Overview
Ampullary adenocarcinoma (AAC) is a rare gastrointestinal cancer with varying survival rates, particularly the aggressive pancreatobiliary (PB) subtype. Adjuvant therapy benefits only PB and mixed subtype patients, while prospective studies are required for validation. A study proposes tailored adjuvant treatments (CAPOX for intestinal subtype, FOLFIRINOX for PB and mixed subtypes) based on histopathology to enhance survival, also exploring molecular sub-studies for deeper insights.
Description
- Background
Ampullary adenocarcinoma(AAC) is rare. 5-year survival rates of 30% to 70% are seen after resection. This broad range of survival could be explained by the morphological heterogeneity in the three subtypes of AAC (pancreatobiliary, intestinal and mixed subtype), which complicates the prediction of individual prognosis and clinical decision making with regard to adjuvant therapy. To date there are no prospective studies to elucidate whether adjuvant chemotherapy improves survival in these patients.
Methods/design:
The ADAPTA study is a phase II prospective single arm multicenter cohort study including 200 patients with resected AAC (100 patients with intestinal subtype, and 100 with pancreatobiliary- and mixed subtype). All patients will be treated with CAPOX/ FOLFIRINOX respectively. Outcomes will be compared after propensity score matching to data of all patients in consecutive participating centers not treated according to the proposed regime.
Eligibility
Inclusion Criteria:
- Adult patients with histologically or cytologically confirmed AAC with subtyping of pancreatobiliary/mixed subtype or intestinal subtype
- After curative resection for ampullary cancer without metastatic disease.
- WHO performance status 0 or 1
- Able and willing to receive adjuvant chemotherapy
- R0/ R1 resection
- Age ≥ 18 years
- Written informed consent
Exclusion Criteria:
- Prior radiotherapy, chemotherapy, or resection for AAC.

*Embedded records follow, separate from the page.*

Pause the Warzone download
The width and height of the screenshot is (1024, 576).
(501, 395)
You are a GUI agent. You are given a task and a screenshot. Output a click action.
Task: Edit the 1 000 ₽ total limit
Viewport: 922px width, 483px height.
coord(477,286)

- Previous malignancy (excluding non-melanoma skin cancer), unless no evidence of disease and diagnosed more than 5 years before diagnosis of AAC.
- Pregnancy.
- R2 resection.
- Adjuvant chemotherapy started more than 12 weeks after surgery (aim to start within 8 weeks)
- Serious concomitant systemic disorders that would compromise the safety of the patient or his/her ability to complete the study, at the discretion of the investigator.

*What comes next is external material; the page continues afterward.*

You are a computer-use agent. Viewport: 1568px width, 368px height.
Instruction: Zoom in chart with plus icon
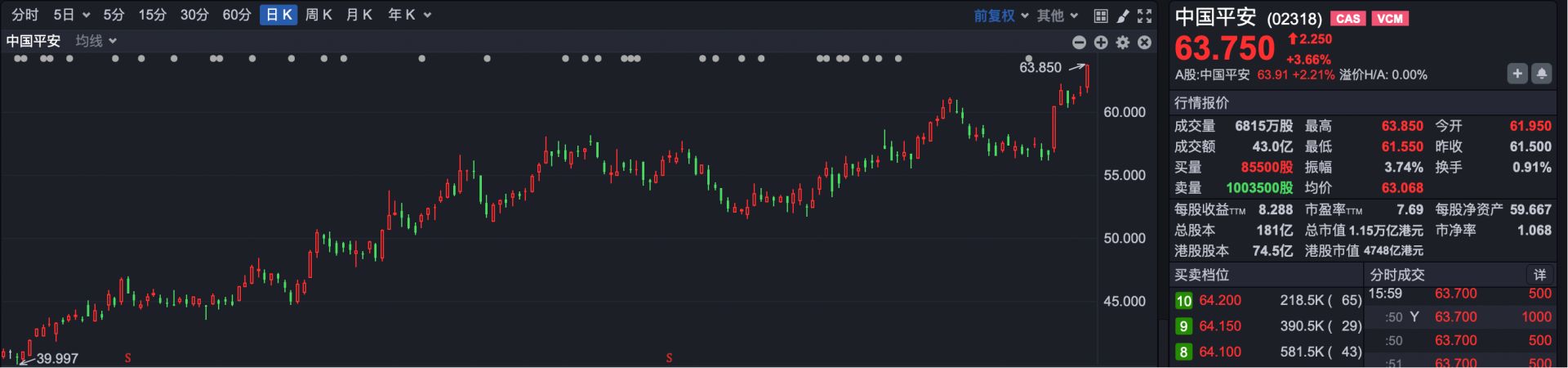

- Known hypersensitivity or contraindications against capecitabine, 5 FU, Irinotecan, or Oxaliplatin
- Inadequate organ functions, characterized by:
- Leucocytes (WBC) < 3.0 X 109/l
- Neutrophils < 1.500 (count per microliter of blood)

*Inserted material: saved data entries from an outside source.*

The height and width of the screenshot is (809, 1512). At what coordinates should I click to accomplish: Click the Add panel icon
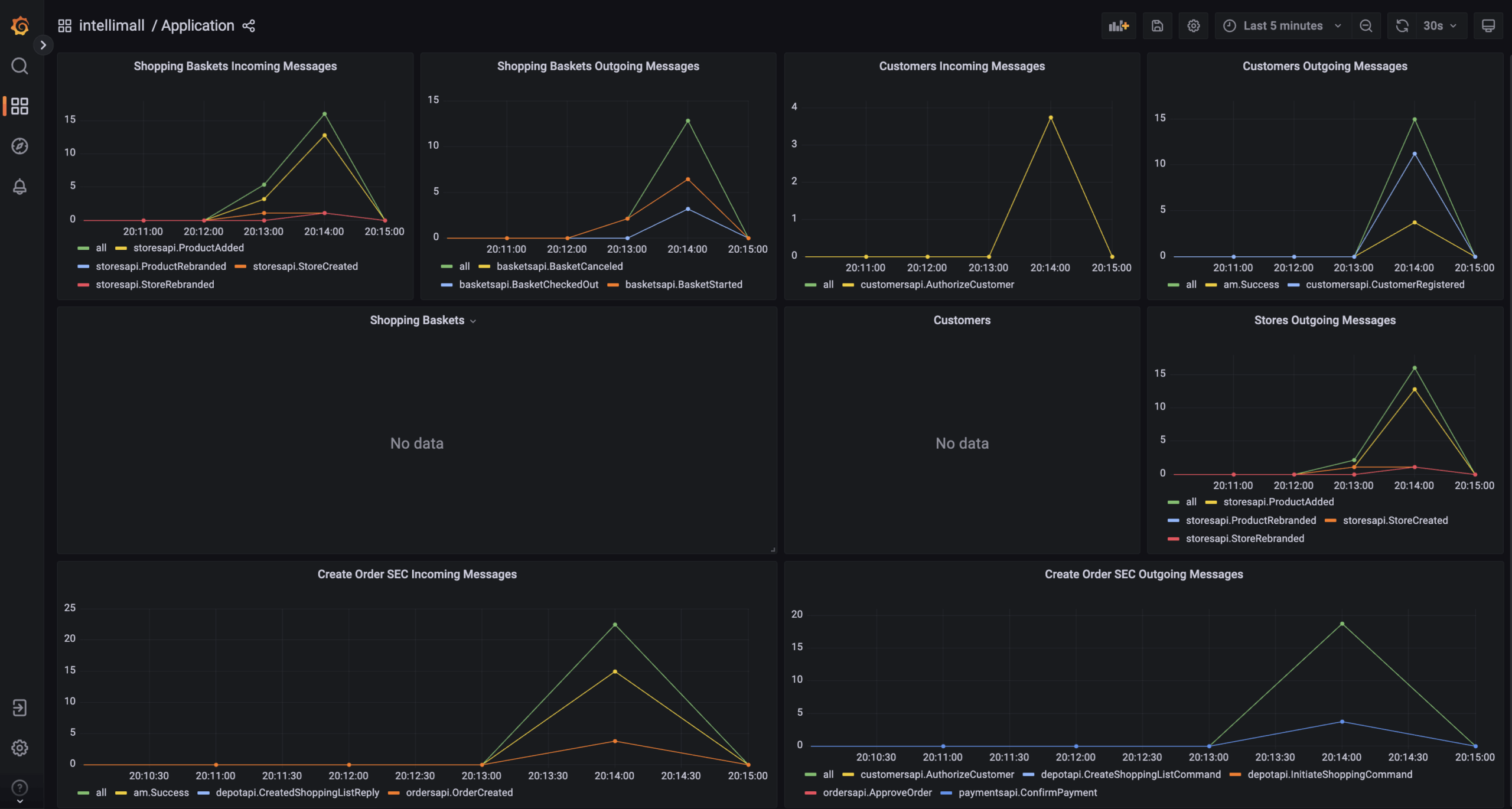click(x=1119, y=26)
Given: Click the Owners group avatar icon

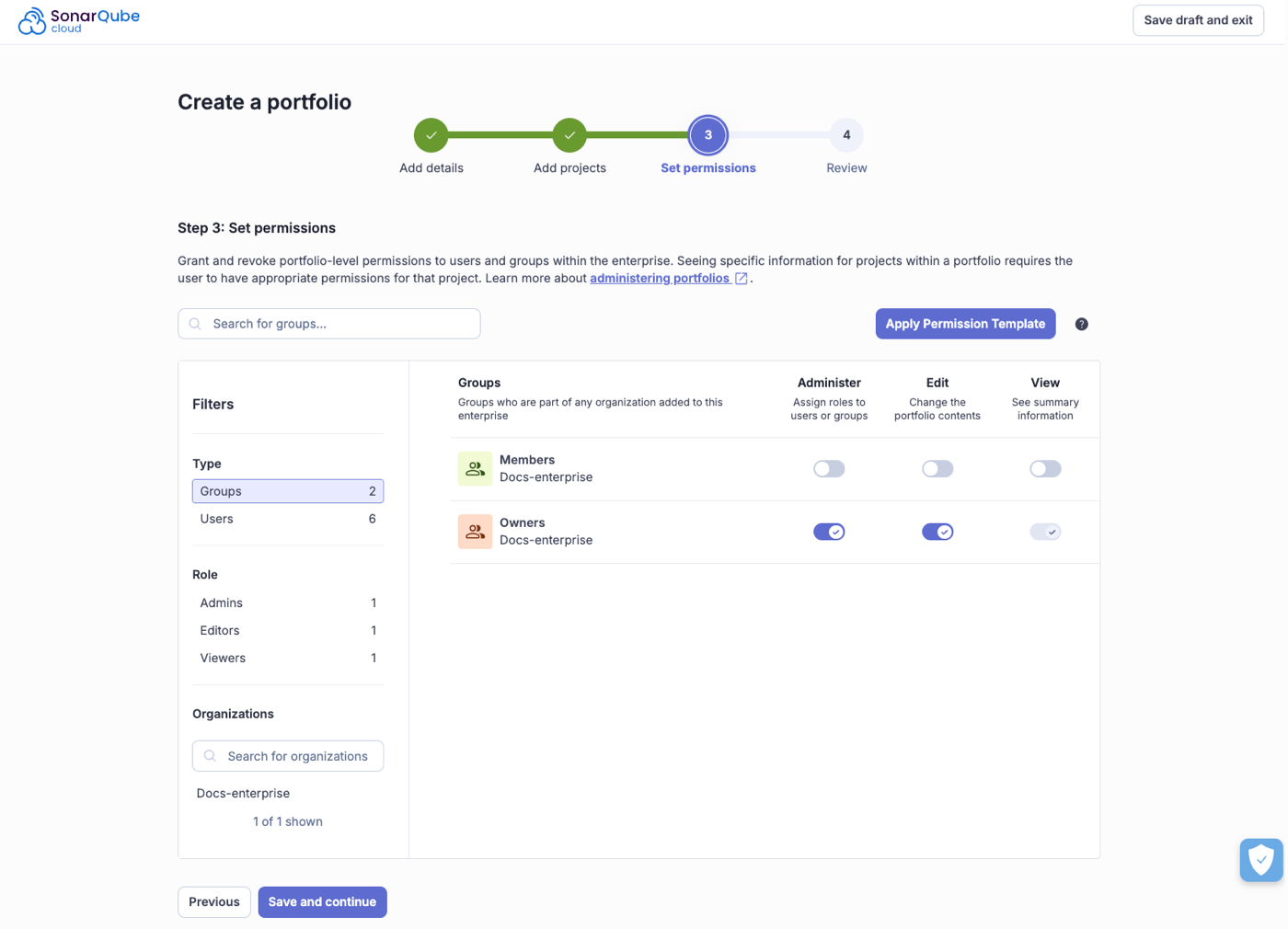Looking at the screenshot, I should tap(475, 531).
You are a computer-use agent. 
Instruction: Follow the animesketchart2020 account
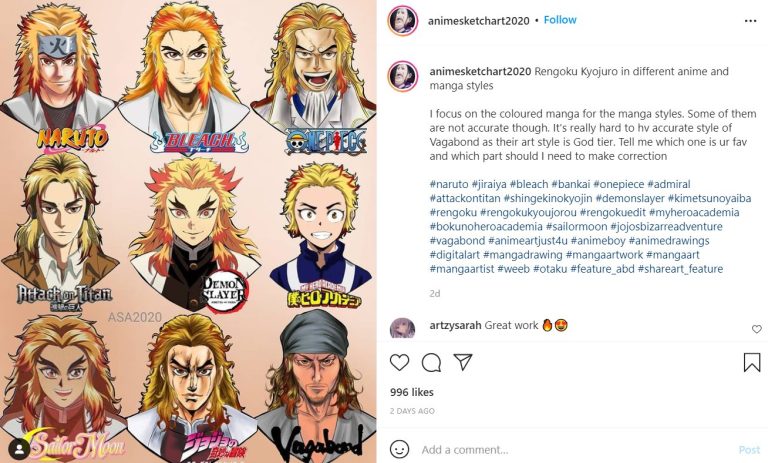coord(560,20)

- Platelets < 100 x 109 /l
- Hemoglobin < 8 mmol/l
- Renal function: E-GFR < 50 ml/min (serum creatinine < 1.5 x UNL)
- cholestasis with elevated levels of bilirubin and/or alkaline phosphatase > 3x UNL (can be improved by biliary drainage if necessary)
- elevated transaminases (ALAT/ASAT) ≥ 5 x UNL
- hypoalbuminemia < 2.5 g/dl
- Inadequate coagulation status INR > 2 or Quick < 50%, aPTT >50 sec in the absence of any drugs interfering with coagulation such as acenocoumarin, warfarin, phenprocoumon, NMH or UFH.